Here we compare rank histograms for the three forecast datasets and selected lead times.

[18]:

selected_leads = [1, 5, 10]

fig, axes = plt.subplots(
    len(selected_leads),
    len(forecast_variants),
    figsize=(12, 8),
    sharex=True,
    sharey=True,
)

axes = np.atleast_2d(axes)

for row, lead_day in enumerate(selected_leads):
    for col, pair_id in enumerate(forecast_variants):
        ds_variant = pair_datasets[pair_id]
        rank_hist = ds_variant["histogram_rank"].sel(station=example_station)
        hist = select_lead_time(rank_hist, lead_day)

        ax = axes[row, col]
        ax.bar(
            hist["rank"].values,
            hist.values.squeeze(),
            width=0.8,
        )

        ax.set_title(f"{pair_id} | {lead_day}-day lead")
        ax.grid(True, alpha=0.3)

        if col == 0:
            ax.set_ylabel("Count")

        if row == len(selected_leads) - 1:
            ax.set_xlabel("Rank")

plt.suptitle(f"Rank histograms at Lobith ({example_station})", y=1.02)
plt.tight_layout()
plt.show()

../../_images/examples_The_Rhine_Case_1b_interpretation_29_0.png

Interpretation: rank histograms#

The rank histograms show clear differences between the forecast datasets.

The raw_raw forecasts show a pronounced U-shaped histogram, especially at short lead times. This indicates that observations often fall outside the ensemble range, suggesting that the raw ensemble is underdispersed.

The lin_log histograms are flatter than those of raw_raw, especially at longer lead times. This suggests improved representation of ensemble spread, although some asymmetry remains.

The qqt_qqt forecasts also reduce the strong U-shape seen in raw_raw. The histograms are still not perfectly uniform, but they suggest improved calibration compared with the raw ensemble.

Across all lead times:

raw_raw remains strongly underdispersed.
lin_log provides the most uniform and best-calibrated rank histograms.
qqt_qqt improves calibration relative to raw_raw, but still exhibits noticeable underdispersion.

These results highlight that post-processing can substantially improve ensemble reliability, even when forecast accuracy and uncertainty still degrade with increasing lead time.

10. Bringing the evaluations together#

Each metrics/criteria tells us something different:

Metrics/criteria	Main question	What we learned
Scatter plot	Are forecasts close to observations?	Agreement decreases with lead time, especially for high flows.
CRPS	How good is the full probabilistic forecast?	Probabilistic skill decreases with lead time.
Rank histogram	Is the ensemble spread reliable?	Raw forecasts are underdispersed; post-processing improves calibration.
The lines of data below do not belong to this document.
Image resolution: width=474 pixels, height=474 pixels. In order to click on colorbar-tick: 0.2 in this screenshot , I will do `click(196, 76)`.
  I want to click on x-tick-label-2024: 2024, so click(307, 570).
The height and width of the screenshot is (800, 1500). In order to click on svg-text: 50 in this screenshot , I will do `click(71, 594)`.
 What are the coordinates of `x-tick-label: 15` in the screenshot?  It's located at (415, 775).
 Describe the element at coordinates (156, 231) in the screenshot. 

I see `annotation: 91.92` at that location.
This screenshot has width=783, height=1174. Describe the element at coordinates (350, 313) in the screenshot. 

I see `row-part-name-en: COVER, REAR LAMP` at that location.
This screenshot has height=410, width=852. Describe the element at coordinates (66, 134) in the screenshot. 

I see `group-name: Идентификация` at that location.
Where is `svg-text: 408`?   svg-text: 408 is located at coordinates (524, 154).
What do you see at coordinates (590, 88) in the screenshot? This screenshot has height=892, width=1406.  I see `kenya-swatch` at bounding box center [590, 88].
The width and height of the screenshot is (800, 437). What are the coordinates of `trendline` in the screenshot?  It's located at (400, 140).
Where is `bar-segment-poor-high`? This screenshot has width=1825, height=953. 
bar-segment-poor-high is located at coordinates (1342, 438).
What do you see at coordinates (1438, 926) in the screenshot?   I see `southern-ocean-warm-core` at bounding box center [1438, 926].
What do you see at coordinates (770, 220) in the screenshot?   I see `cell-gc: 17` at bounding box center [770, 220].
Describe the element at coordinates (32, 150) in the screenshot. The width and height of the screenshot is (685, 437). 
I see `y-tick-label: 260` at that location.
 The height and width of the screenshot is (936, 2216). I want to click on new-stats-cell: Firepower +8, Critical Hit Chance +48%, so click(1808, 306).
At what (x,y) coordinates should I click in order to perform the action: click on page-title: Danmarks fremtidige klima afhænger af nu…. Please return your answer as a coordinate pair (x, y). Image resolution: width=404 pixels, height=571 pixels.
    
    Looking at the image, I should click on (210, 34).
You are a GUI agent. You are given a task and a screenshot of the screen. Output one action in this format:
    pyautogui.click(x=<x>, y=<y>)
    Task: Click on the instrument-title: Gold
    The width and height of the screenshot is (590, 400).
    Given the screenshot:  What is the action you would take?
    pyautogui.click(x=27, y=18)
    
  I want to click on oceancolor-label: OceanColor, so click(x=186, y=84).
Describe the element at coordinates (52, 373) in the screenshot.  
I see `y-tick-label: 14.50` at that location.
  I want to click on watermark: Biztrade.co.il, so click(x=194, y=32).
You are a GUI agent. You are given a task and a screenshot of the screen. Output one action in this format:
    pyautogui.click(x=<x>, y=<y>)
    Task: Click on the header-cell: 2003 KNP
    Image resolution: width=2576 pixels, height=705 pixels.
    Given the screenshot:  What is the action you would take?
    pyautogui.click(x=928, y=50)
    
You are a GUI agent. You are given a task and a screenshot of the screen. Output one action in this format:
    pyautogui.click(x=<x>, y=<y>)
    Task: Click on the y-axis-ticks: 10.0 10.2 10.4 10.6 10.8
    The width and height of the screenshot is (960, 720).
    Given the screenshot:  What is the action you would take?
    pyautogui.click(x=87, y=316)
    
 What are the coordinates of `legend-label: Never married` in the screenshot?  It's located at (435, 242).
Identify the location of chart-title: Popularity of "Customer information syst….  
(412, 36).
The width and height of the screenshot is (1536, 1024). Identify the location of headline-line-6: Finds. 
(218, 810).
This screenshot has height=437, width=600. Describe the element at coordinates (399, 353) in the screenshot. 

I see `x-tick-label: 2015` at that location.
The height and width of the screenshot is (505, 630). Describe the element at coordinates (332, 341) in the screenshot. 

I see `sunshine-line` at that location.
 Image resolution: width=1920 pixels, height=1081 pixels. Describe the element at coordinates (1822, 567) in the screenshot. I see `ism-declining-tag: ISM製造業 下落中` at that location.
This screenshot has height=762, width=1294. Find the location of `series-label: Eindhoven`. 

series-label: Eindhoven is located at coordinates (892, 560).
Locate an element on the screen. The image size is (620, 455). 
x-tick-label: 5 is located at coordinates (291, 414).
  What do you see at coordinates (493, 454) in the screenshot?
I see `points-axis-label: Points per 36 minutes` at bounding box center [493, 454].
These metrics/criteria should be interpreted together. A forecast dataset may perform well according to one metrics/criteria but reveal weaknesses in another.

11. Reflection questions#

Why does forecast skill usually decrease with lead time?
Can a forecast have low CRPS but still have a problematic rank histogram?
What does an underdispersed ensemble mean in practice?
Why use multiple metrics/criteria instead of one?

Show suggested answers

Because uncertainty grows as forecasts extend further into the future. Errors in meteorological inputs, model states, and hydrological processes accumulate over time.
Yes. CRPS summarizes probabilistic quality, while the rank histogram specifically reflects ensemble reliability and spread. A forecast can have reasonable average accuracy but still be underdispersed.
The ensemble spread is too narrow. Observations fall outside the ensemble range more often than expected, meaning forecast uncertainty is underestimated.
Forecast quality has multiple aspects: accuracy, bias, uncertainty, reliability, and behaviour during extremes. No single diagnostic captures everything.

11. Summary#

For the Lobith discharge forecasts:

Forecast skill decreases with lead time.
Forecast errors increase for high-flow events.
CRPS confirms the loss of probabilistic forecast skill at longer lead times.
Rank histograms show that the raw ensemble is underdispersed.
Post-processing improves ensemble reliability, especially in terms of ensemble spread.

Together, these results show why ensemble forecast verification should combine multiple metrics/criteria rather than relying on a single plot or score.